The lowest cost edge in this graph is DB (cost=1). We add this to our solution
The next lowest cost edge is DC (cost=3). We add this to our solution
The next lowest cost edge is AC (cost=6). We add this to our solution
The next lowest cost edge is AD (cost=8), but we already have 2 edges that connect to D (DB and DC), so we ignore this edge
If we have edges of equal weight that satisfy all constraints, it does not matter which one we pick. In this case AB and BC both cost 9, however adding BC would violate both constraints: There would be 3 edges in our solution that connect C. It would also create a cycle, CBD, which does not include all nodes. Therefore, we must choose the edge AB (cost=9)
We now have all 4 edges: DB, DC, AC, AB. Notice that each letter appears exactly twice in this list. We can construct a tour out of these edges that starts and ends at A: ABDCA this will have cost (19). This is the same solution found by the Nearest Neighbour method. Again, in this case, we have found an optimal solution.

Genetic Algorithm

A Genetic Algorithm is a machine learning technique modelled on biological evolution. We start with a random sequence, visiting the cities in a completely random order, and repeatedly improve upon this route until we find ‘good enough’ solution. Again, this solution may or may not be optimal.

For more information about Genetic Algorithms, check out this article

Real-world Uses

The Travelling Salesman Problem has many real-world applications. As you might guess, it can be used for delivery and distribution systems in order to optimise routes and improve warehouse operations.
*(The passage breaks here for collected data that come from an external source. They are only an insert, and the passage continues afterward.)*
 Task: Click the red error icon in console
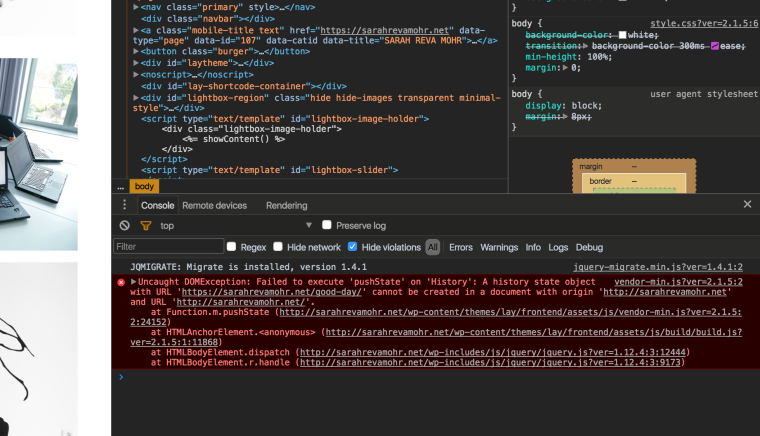[121, 283]

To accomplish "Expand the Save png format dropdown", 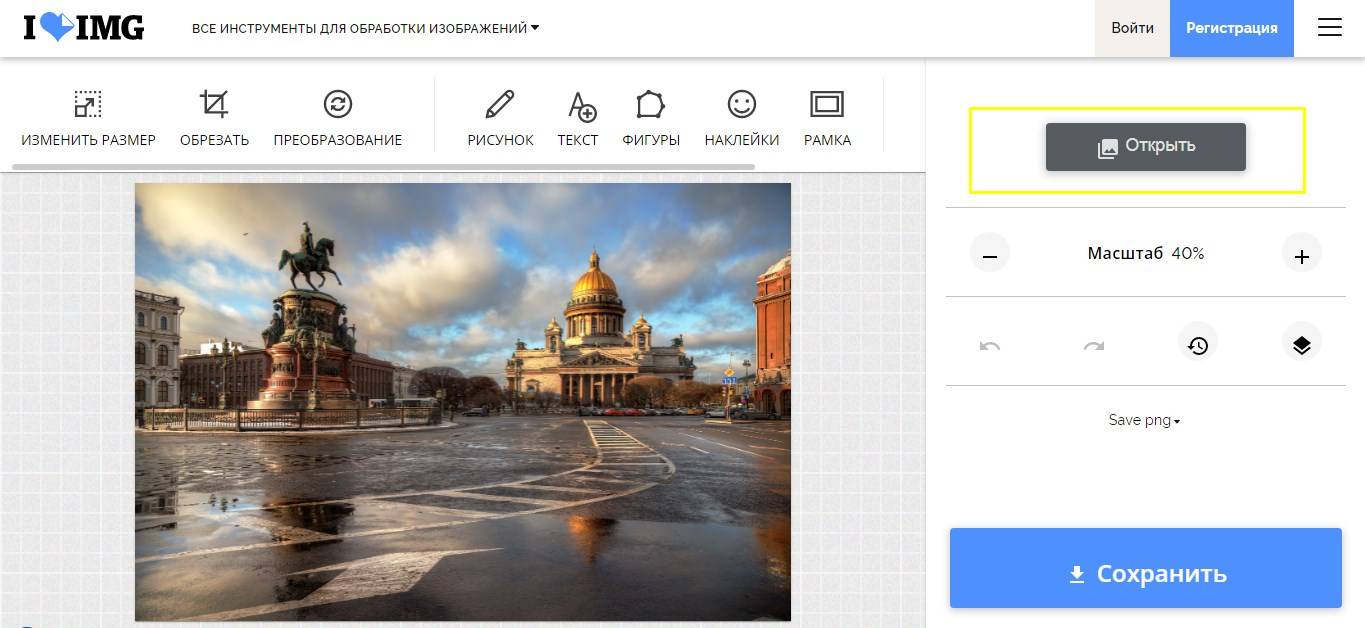I will [x=1145, y=421].
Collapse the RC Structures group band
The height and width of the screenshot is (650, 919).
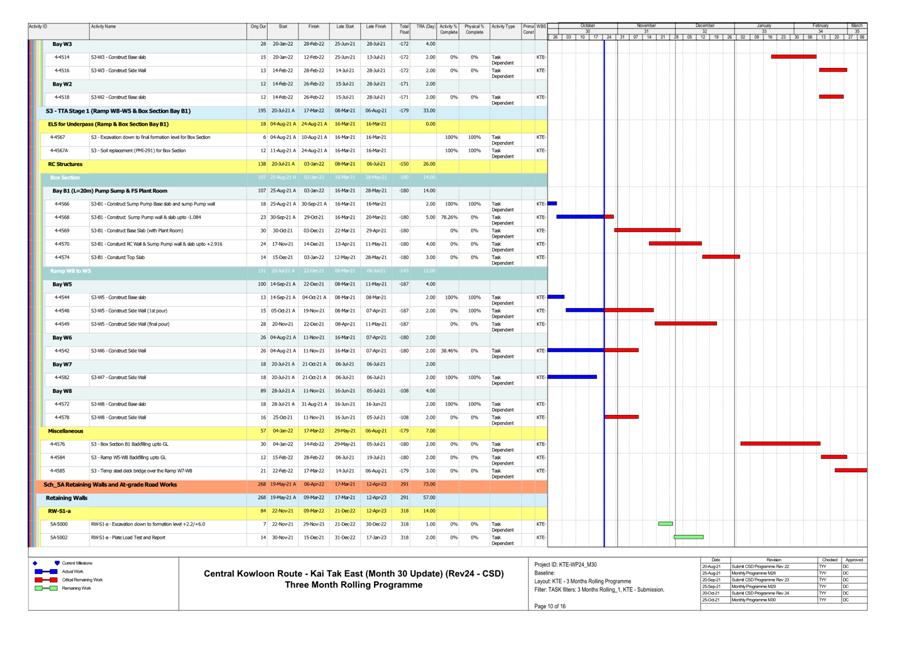click(64, 164)
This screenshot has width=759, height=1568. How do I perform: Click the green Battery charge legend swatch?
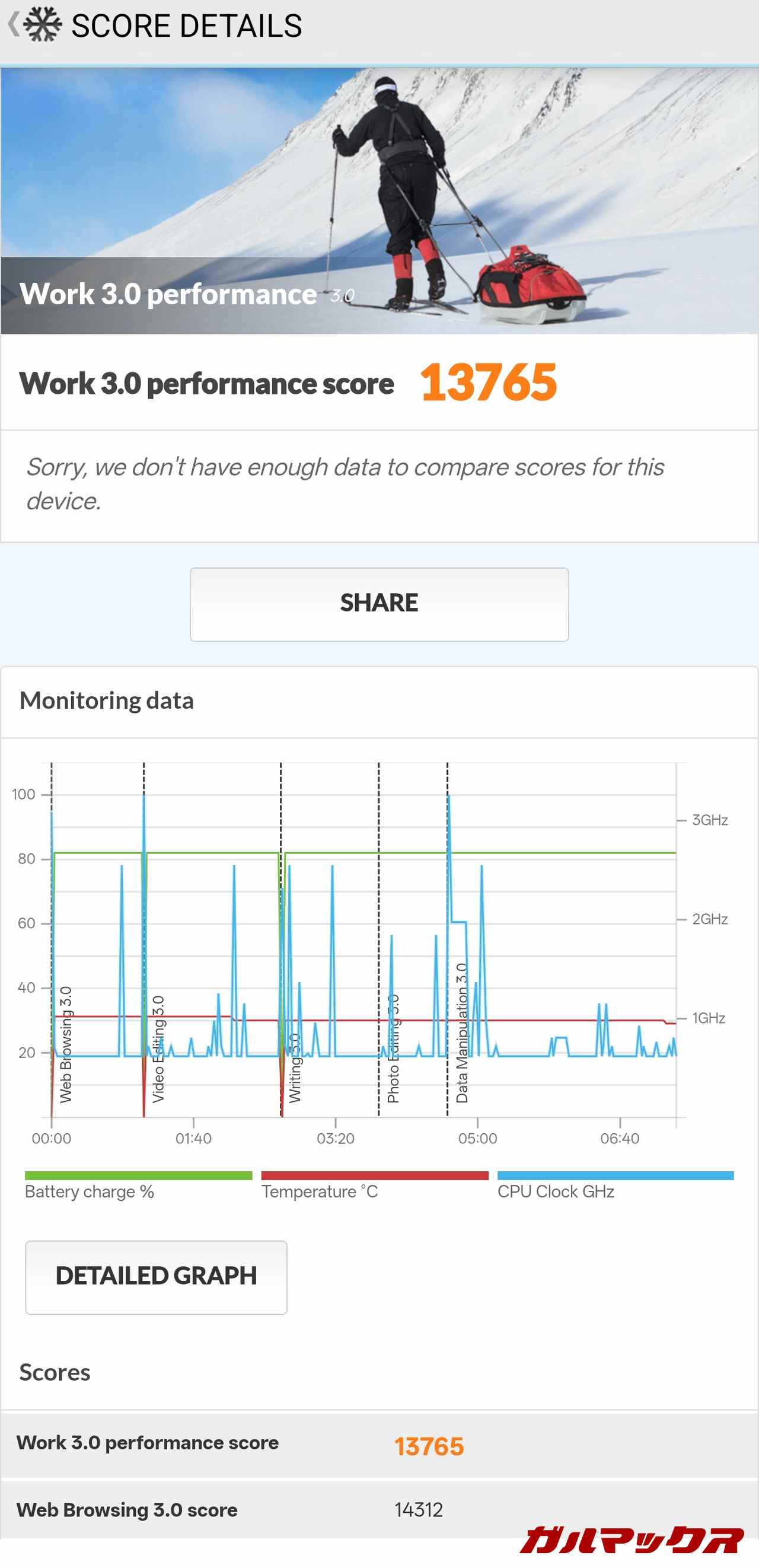[x=138, y=1175]
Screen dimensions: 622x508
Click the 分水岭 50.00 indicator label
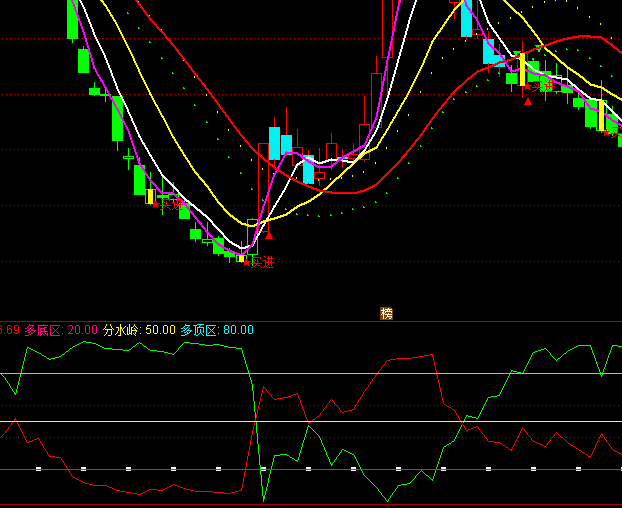[139, 330]
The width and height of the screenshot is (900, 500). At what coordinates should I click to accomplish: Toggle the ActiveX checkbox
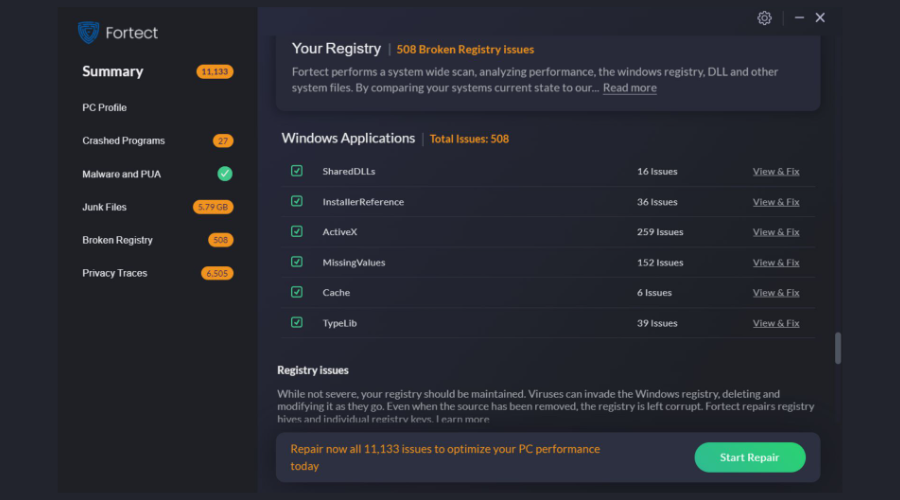tap(297, 231)
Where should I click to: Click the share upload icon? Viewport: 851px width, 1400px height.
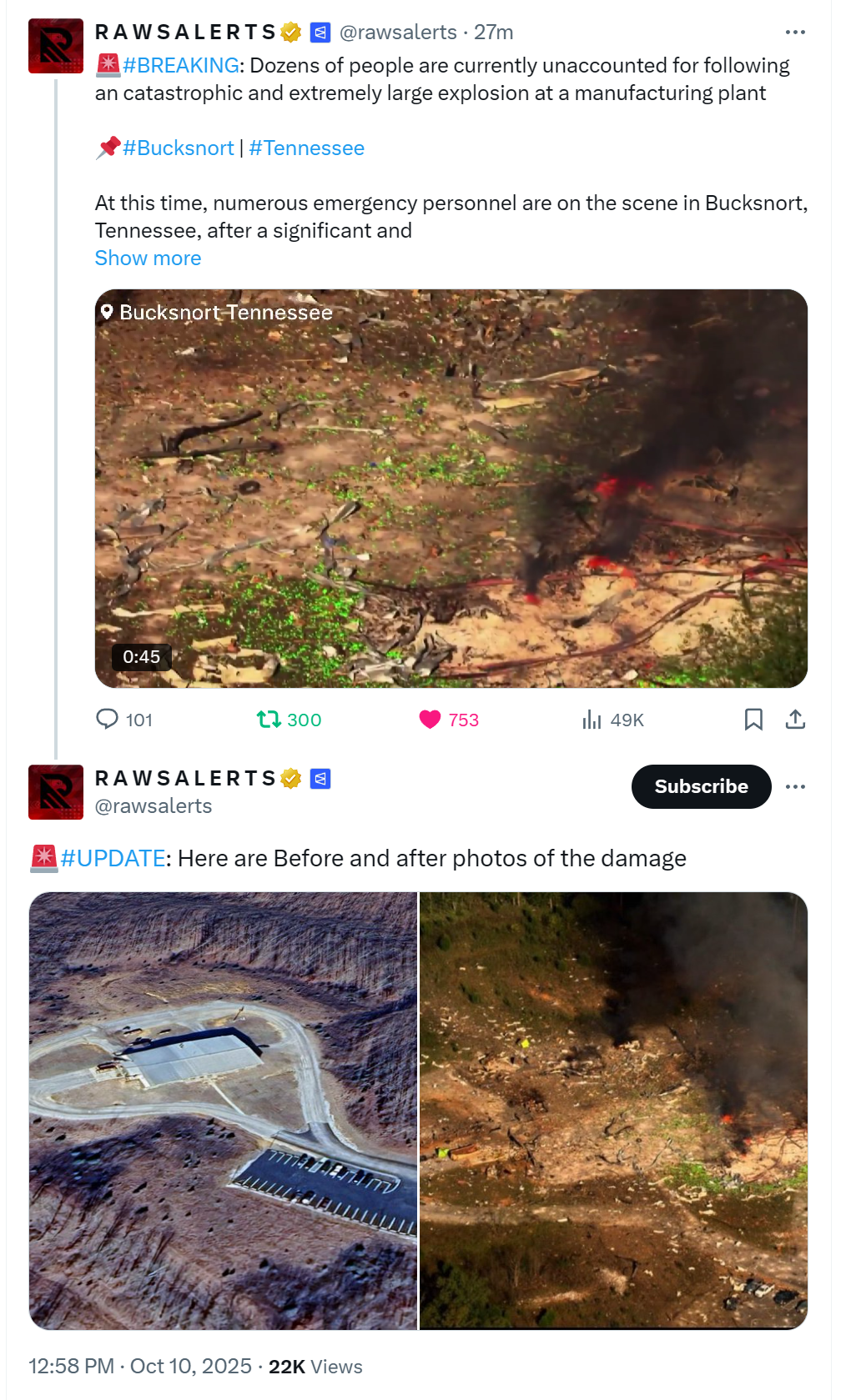795,719
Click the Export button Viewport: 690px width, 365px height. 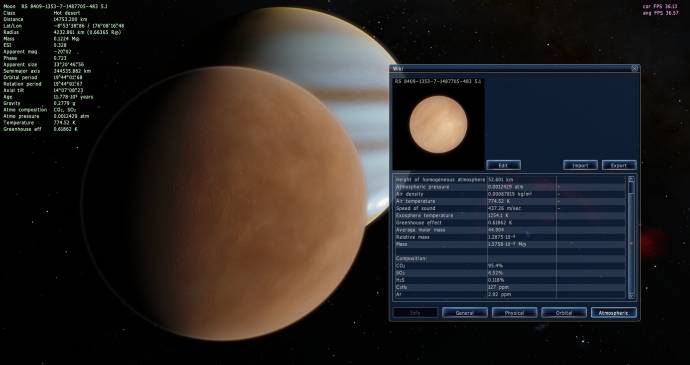pyautogui.click(x=619, y=165)
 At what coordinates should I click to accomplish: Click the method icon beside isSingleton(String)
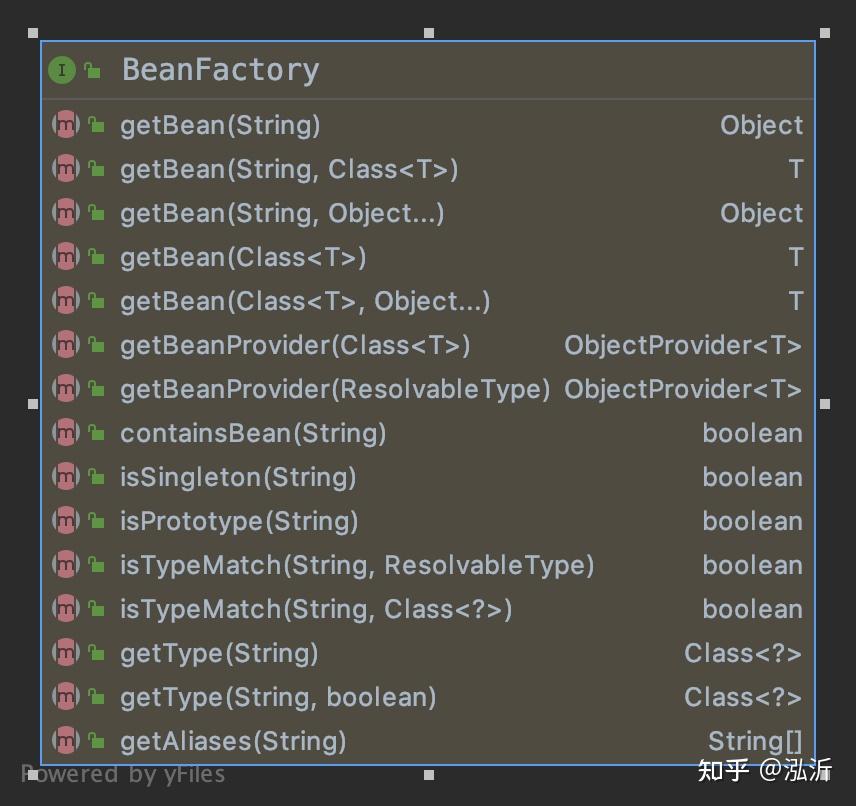coord(65,477)
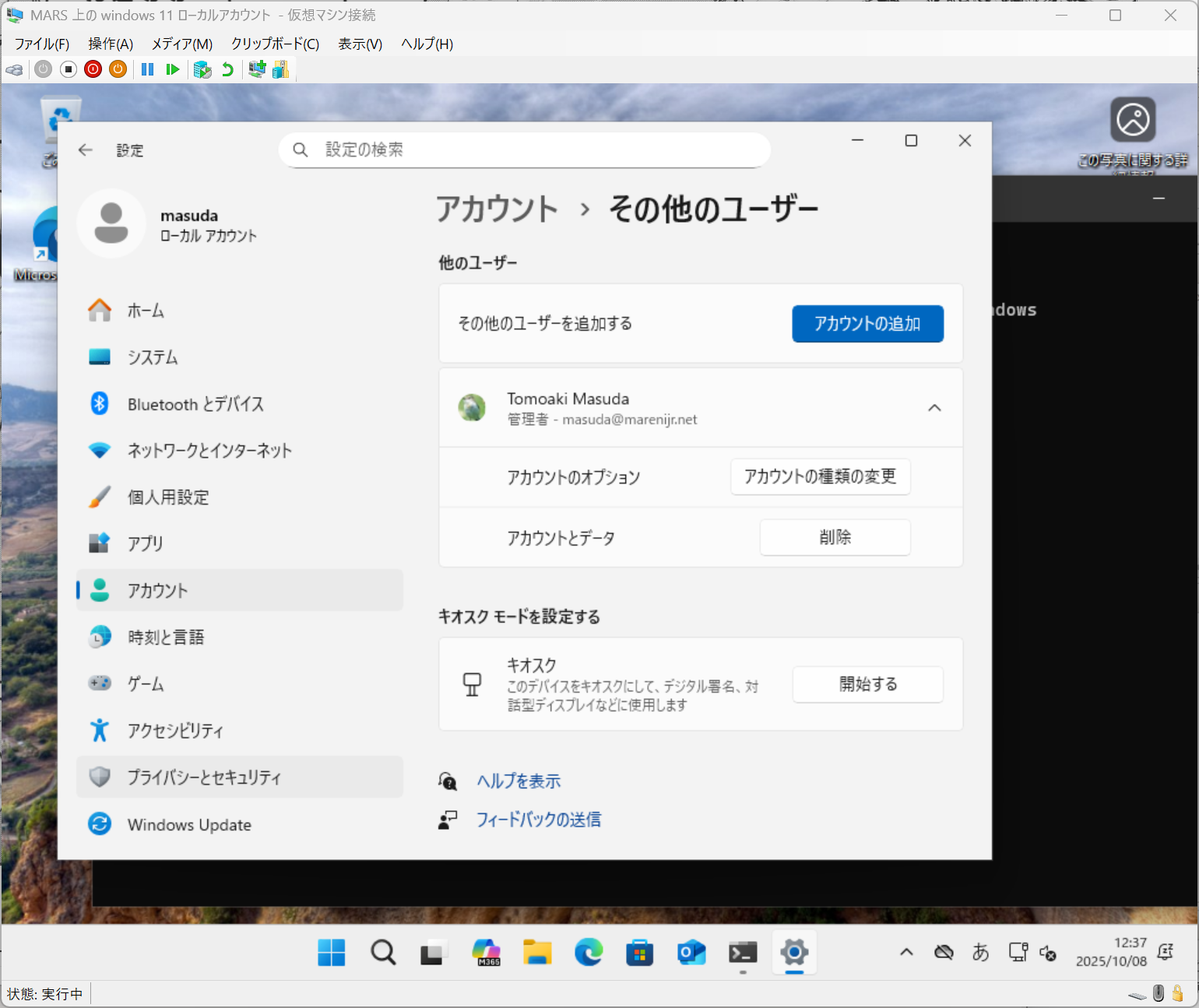Select Windows Update in the sidebar
This screenshot has height=1008, width=1199.
pyautogui.click(x=189, y=824)
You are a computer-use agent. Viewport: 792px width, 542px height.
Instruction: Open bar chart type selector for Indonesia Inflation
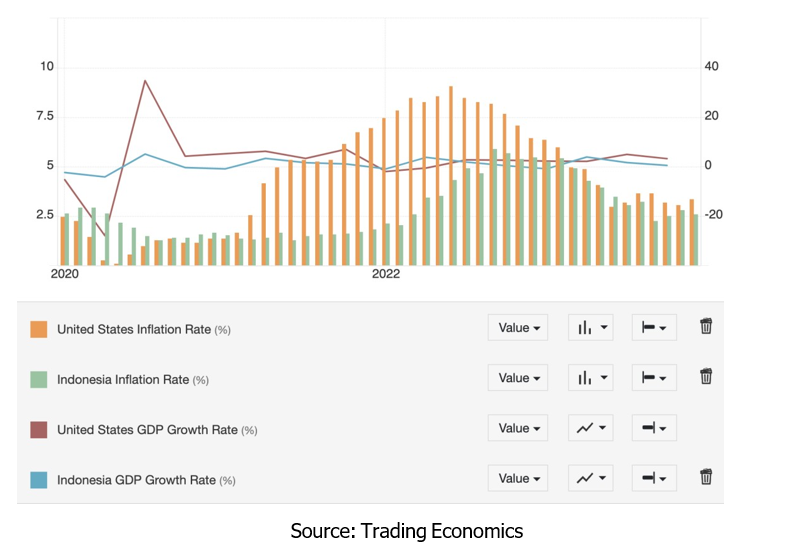point(590,377)
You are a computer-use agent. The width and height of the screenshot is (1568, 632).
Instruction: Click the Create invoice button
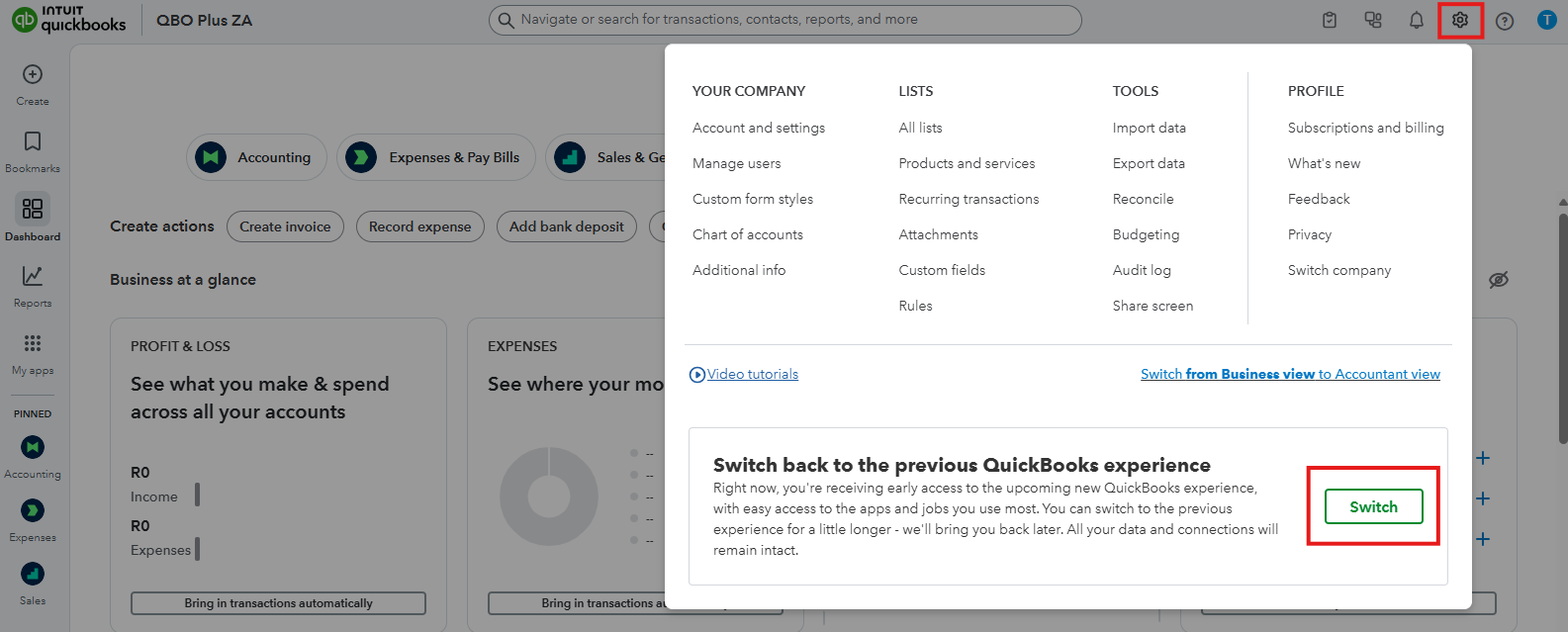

However, it also crops up in the manufacture of circuit boards and X-ray crystallography (the analysis of the structure of crystals).

The problem is deceptively simple, and it is not known whether there exists an efficient solution, but one has not yet been found. It is also a great example of a time-accuracy trade off, where achieving an optimal solution is unrealistic, whereas a faster, though less accurate solution, is often more practical. This is a common theme in many areas of problem solving and decision making.

Whether planning a trip across Europe or optimizing delivery routes, understanding the Travelling Salesman Problem and its solutions can save time, and money. Ultimately, it highlights the importance of finding effective and efficient solutions in a world where the right answer is not always available.